当然,它自身无法直接访问网站,因为它没有插电,其大脑也未与任何执行机构相连接。但它能够让你感受到,只需要简单的学习使用其“四肢”,就几乎可以自如地行动了。我们感觉,只有一层薄薄的障碍阻隔着模型的被动状态与其在现实中的主动行动。

要让这一切成为可能,我们只需要稍微扩大一下规模。我认为之所以需要扩大规模,是因为像你描述的那样,处理一系列复杂任务—例如编写代码、进行测试、再编写新测试,查看应用中的效果—这些任务往往需要多达二三十个步骤。同理,为你儿子策划一个生日派对也需要类似的复杂步骤。

如果任何步骤的准确性不高,例如不到 99.9%,这些步骤的组合错误率会非常高。因此,我们可能每四到八个月就需要更新一次模型。我猜这可能意味着,为了让这些系统运行良好,我们还需要发展一到四代新模型,也就是大约 3 到 24 个月的时间。

我认为还需要在算法上做一些工作,比如研究如何让模型有效与世界互动。现有的强化学习技术及其变体应该可以胜任这一任务,但我们还需要时间来精确掌握其使用方法,以期达到预期效果。

此外,我认为 Anthropic 特别关注的一个领域——安全性和可控性,将是一个重大挑战。例如,如果模型在编程时引入了严重的安全问题,或者在操作我的电脑时进行了复杂到我都难以理解的修改,这都可能带来风险。

再比如,如果要让一个 AI 智能体帮助策划生日派对,你可能需要极高的信任度,比如允许它自由地在互联网上发帖或处理私人信息。这种开放性虽然使 AI 更加强大,但同时也更加危险,更难以控制。
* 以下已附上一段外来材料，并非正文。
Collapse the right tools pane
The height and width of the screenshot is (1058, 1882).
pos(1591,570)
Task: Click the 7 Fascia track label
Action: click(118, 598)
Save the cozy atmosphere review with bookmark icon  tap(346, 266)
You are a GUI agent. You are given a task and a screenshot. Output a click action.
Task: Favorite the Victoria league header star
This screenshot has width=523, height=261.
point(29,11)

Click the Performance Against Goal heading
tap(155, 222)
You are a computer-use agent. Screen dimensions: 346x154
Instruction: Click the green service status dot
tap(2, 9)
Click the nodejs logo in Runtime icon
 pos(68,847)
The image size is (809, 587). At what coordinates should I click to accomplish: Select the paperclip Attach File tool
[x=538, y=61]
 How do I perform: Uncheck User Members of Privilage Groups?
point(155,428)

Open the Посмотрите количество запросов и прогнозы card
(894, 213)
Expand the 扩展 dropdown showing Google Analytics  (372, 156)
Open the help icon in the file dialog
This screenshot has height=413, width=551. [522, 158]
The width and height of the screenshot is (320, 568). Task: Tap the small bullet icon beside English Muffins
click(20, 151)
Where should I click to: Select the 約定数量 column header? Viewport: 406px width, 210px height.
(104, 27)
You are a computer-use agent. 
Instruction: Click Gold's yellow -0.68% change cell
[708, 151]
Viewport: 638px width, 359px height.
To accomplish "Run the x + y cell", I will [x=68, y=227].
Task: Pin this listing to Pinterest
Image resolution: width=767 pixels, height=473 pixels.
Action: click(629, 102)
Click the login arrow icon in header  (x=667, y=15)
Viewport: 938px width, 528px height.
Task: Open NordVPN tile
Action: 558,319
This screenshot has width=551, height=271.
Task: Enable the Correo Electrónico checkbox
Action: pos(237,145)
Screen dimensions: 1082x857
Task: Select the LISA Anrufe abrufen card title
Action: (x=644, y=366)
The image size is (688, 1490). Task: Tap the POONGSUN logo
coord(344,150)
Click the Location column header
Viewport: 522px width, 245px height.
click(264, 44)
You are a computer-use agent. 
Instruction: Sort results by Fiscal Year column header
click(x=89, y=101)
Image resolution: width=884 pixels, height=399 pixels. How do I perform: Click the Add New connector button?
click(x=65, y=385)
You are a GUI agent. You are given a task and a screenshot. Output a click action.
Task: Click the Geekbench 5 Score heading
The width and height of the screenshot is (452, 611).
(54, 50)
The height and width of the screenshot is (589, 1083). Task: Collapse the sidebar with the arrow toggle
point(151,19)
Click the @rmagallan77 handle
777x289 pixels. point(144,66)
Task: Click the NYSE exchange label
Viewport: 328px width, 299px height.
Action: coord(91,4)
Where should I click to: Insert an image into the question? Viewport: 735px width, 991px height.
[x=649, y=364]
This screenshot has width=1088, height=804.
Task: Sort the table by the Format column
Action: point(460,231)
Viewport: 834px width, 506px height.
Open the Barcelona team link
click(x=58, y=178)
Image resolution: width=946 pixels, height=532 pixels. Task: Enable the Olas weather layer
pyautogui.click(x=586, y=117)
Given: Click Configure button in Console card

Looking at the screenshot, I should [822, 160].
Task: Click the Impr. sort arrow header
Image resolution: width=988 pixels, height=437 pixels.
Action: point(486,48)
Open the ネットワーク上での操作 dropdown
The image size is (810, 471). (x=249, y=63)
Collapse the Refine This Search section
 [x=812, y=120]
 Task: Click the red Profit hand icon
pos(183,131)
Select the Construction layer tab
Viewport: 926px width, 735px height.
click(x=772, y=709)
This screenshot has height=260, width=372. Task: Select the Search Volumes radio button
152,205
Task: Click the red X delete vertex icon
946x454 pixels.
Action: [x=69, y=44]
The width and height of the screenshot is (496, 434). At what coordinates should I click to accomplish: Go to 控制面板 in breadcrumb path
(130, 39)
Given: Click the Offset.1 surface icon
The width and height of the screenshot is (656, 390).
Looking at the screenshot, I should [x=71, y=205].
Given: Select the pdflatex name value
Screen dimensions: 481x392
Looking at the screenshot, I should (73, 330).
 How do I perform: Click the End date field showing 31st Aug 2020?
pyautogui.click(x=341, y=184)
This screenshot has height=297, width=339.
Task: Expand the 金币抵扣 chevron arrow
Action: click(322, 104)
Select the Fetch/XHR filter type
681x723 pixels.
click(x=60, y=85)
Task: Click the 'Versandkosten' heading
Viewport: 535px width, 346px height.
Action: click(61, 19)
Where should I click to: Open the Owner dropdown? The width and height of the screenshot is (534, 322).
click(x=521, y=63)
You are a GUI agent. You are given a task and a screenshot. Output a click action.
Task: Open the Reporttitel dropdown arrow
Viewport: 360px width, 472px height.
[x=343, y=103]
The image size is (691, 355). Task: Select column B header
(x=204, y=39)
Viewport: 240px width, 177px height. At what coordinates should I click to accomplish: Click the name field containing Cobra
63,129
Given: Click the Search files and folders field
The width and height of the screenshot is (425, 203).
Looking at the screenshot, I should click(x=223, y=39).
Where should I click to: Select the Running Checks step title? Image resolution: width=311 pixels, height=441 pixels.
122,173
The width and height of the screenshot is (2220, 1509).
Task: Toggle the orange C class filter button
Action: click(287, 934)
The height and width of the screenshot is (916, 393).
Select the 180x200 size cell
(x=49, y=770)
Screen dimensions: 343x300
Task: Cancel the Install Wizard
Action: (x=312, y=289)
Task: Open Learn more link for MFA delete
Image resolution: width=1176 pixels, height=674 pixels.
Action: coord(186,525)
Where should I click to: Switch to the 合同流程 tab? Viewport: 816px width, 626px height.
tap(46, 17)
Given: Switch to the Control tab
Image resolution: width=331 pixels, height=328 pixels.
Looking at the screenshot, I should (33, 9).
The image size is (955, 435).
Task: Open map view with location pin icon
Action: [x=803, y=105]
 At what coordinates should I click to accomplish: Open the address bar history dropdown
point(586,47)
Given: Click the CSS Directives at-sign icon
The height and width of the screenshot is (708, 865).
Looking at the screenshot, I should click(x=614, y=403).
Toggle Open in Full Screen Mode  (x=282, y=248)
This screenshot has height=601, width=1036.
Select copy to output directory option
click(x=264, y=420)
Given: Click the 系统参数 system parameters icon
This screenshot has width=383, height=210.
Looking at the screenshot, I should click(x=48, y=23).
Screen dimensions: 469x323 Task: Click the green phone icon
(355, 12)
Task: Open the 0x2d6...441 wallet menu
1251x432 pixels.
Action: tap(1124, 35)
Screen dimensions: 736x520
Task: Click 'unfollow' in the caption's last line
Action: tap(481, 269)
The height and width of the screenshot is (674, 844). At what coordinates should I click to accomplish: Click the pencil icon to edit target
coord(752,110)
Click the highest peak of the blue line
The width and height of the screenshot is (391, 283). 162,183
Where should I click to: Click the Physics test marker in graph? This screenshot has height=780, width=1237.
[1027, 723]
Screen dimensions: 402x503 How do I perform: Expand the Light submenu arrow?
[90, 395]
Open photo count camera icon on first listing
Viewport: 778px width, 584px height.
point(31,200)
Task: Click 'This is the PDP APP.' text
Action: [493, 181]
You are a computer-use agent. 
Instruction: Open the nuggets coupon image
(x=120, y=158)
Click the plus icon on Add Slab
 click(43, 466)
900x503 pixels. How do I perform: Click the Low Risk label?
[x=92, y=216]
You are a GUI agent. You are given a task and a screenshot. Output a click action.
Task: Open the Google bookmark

因此,这些看似抽象的问题,实际上将成为我们及其他公司面临的具体产品开发问题。

**EZRA KLEIN: ** 你提到需要更多的‘规模’,这包括更多的计算资源、训练数据,可能还需要更多资金来让模型更加聪明和能干。

**DARIO AMODEI: ** 是的,我们将需要开发更大型的模型,这些模型在每次迭代中需要消耗更多的计算资源。我们还需要让这些模型通过输入更多数据来运行更长时间。而芯片的数量乘以我们使用芯片的时间,基本上就代表了成本——因为这些芯片是按小时租用的。这是最常见的方式。因此,现在的模型的训练成本约为 1 亿美元,可能会上下波动两到三倍。

现在正在训练的模型以及未来在今年稍晚或明年初推出的模型,成本可能高达 10 亿美元。这种趋势已经开始了。然后我认为在 2025 到 2026 年,成本将可能达到 50 亿到 100 亿美元。

**EZRA KLEIN: ** 所以我们正在迅速向一个新的局面迈进,在这里,只有大公司或者与大公司有关联的公司才能承担得起这些开支——你们从亚马逊那里获得了数十亿美元。OpenAI 从微软那里也获得了数十亿美元。而谷歌显然是自己赚的钱。

你可以想到政府——虽然我不知道有多少政

**EZRA KLEIN: ** 现在,我想问一个关于 agentic coding model 和 plan by kids’birthday model 之间的不同点的问题,更不用说 do something on behalf of my business model 了。其中一个问题是,我认为 A.I. 在编程方面可以变得功能性超人的一个原因是,编程中有很多获得快速反馈的方式。你的代码必须编译。你可以运行错误检查。你实际上可以看到事物是否有效。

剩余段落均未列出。